**Document section:**
______

Role-playing games are just not my cup of tea.
There, I said it. I feel so much better.
However, I have been known to enjoy a really good one -- the Zelda series is a fine example, Parasite Eve is another -- and so I came to Sony's latest offering, Star Ocean: The Second Story, with an open mind.
I wasn't bowled over, but I wasn't disappointed, either. If you can overlook a few really obvious flaws, fans of role-playing games should feel they got their money's worth. However, this is not Zelda. Or Final Fantasy.
The game comes on two disks, with a manual about as thick as a telephone book. It tells the interwoven story of two main characters, Claude and Rena. Claude, a young ensign in the Earth Federation, vanishes while inspecting a mysterious dome on the planet Milocina with his father, a starship commander.
Rena appears on the planet Expel, a lovely world until a meteorite strikes and strange things begin to happen. That's a pretty brief description for a game that features 80 possible endings.
Other characters include Celine Jules, a sorceress; Ashton Anchors, a handsome young fighter described as "just about the unluckiest man alive"; and Dias Flac, a poker-faced young man with an exciting fighting style.
As our heroes hunt for something called the Sorcery Globe, they learn many special skills, collect weapons and magic, gather information from those they meet along the way and fight a variety of unpleasant enemies.
While the characters are interesting, the way they are portrayed graphically is dull, dull, dull, especially when you match them up with the more spectacular role-playing games now available. The tiny, polygon-based figures are kind of a throwback to 16-bit days, not representative of what you should expect in a 32-bit production.

______

**Recorded data:**

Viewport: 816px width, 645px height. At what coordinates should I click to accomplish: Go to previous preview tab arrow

______

**Required action:** Continue the review of Star Ocean: The Second Story, beginning right after its final sentence.

**Result for this task:**
Background graphics and the interesting cut scenes, on the other hand, are usually worth looking at.
The real clunker in this mix is the sound. Dialogue is awful -- and adding insult to injury, it is repeated far too often. Listen to the music long enough, and you'll be running to the medicine cabinet for half a dozen aspirin. Fortunately, the important communication arrives in talk bubbles, so you can safely turn off the noise -- or put some music of your choice on the stereo while you play, for inspiration.
Control, on the other hand, is solid and responsive, with a vast storage area allowing you to hang on to almost everything you come across.
Star Ocean is fun despite its flaws. There's more than enough to keep you busy, and the simplistic graphics and figures, while annoying for adults, might make it a perfect introduction to the genre for the youngsters -- while you wait for the next episode of Final Fantasy.
Star Ocean: The Second Story is rated E, for all ages.